▸ SELECTED EXCERPT:
Carden said that each one of HMRC’s debt collectors brings in, or has done over the pandemic, £19 million per full-time official. That is more than the value of some premier league footballers, he noted. We learn that a typical debt collector earns about £20,000 per year.

Scams and phoenixism

Jim Harra told Peter Grant that HMRC are effective in tackling phishing emails and fake callers claiming to be from HMRC; there has been a marked reduction in the impersonation of HMRC, and HMRC have now dropped out of the top 100 organisations that are scammed, when they were way up at the top. Quite apart from having contacts right across crime enforcement, Harra said HMRC have got the phishing service, which gives them warning from taxpayers themselves about what they are seeing.

Harra said it is not clear that phoenix companies have increased during the pandemic. But he said in 2018-19, HMRC issued over 1,000 notices of requirement to provide security. In phoenixism cases, in ’19-’20 HMRC issued 550 notices. In 2021, only 93 notices, but although the number has gone down, the amount of tax protected has, broadly speaking, stayed up at about £370 million. Harra added that HMRC are putting together a strategy on this that will be completed in the next couple of months.

▸ AVAILABLE DATA:
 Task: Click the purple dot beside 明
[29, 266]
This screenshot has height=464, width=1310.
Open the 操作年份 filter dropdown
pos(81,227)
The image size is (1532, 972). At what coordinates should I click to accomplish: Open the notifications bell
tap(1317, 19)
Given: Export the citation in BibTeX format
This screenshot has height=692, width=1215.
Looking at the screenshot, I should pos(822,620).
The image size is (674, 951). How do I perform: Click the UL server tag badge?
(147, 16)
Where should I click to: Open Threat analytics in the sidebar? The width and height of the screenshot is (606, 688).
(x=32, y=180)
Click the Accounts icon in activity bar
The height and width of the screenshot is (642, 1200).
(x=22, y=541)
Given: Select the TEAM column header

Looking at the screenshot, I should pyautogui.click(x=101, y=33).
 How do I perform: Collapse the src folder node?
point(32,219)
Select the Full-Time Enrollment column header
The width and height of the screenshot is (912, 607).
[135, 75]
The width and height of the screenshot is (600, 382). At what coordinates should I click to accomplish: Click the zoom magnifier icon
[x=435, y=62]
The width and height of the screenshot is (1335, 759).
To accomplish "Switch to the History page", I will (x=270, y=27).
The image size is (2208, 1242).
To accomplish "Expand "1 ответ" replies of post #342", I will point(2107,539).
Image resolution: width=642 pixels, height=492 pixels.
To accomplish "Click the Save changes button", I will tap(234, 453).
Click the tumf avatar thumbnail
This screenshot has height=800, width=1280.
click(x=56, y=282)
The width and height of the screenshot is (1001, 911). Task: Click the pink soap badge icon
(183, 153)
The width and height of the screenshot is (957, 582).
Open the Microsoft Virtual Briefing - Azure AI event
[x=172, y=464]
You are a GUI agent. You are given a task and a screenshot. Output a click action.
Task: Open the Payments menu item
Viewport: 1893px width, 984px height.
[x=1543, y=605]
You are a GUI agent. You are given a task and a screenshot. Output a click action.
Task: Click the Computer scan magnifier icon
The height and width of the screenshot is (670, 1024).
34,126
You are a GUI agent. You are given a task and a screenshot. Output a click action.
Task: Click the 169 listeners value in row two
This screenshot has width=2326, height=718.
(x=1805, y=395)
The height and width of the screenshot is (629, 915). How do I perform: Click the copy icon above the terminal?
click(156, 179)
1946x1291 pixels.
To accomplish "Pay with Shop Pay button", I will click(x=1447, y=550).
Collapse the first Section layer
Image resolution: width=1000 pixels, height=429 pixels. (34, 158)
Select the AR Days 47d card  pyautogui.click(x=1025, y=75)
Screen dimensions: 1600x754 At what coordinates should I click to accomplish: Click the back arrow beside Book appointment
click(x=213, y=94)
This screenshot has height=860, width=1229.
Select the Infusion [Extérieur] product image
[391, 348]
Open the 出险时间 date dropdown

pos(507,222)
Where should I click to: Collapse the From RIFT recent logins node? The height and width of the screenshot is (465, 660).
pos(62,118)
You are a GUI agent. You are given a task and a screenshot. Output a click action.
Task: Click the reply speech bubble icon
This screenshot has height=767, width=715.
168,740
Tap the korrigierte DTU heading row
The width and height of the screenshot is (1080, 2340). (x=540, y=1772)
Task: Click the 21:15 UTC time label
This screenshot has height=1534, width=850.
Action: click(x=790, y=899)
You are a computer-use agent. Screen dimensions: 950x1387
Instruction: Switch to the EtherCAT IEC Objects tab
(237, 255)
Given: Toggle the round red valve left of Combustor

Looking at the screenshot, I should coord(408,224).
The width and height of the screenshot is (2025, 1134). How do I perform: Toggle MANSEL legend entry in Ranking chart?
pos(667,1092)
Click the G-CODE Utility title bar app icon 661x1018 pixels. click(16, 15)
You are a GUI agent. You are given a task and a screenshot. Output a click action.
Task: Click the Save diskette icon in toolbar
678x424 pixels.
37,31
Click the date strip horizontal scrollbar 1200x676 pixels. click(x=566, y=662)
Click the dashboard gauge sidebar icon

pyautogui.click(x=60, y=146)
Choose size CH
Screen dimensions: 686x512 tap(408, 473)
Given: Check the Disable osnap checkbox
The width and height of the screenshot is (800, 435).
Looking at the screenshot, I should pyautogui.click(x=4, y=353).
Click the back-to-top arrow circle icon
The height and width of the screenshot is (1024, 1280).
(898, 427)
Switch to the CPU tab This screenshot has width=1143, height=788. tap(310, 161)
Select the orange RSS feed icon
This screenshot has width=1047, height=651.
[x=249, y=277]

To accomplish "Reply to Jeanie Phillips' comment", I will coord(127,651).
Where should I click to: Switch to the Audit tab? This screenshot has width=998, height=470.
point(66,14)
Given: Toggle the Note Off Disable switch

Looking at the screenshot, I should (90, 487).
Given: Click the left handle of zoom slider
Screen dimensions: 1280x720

▸ ASSIGNED TASK:
Copy word for word the part of the HMRC text that starts at "Jim Harra told" and ends after "they are seeing.".

▸ SOLUTION BELOW:
Jim Harra told Peter Grant that HMRC are effective in tackling phishing emails and fake callers claiming to be from HMRC; there has been a marked reduction in the impersonation of HMRC, and HMRC have now dropped out of the top 100 organisations that are scammed, when they were way up at the top. Quite apart from having contacts right across crime enforcement, Harra said HMRC have got the phishing service, which gives them warning from taxpayers themselves about what they are seeing.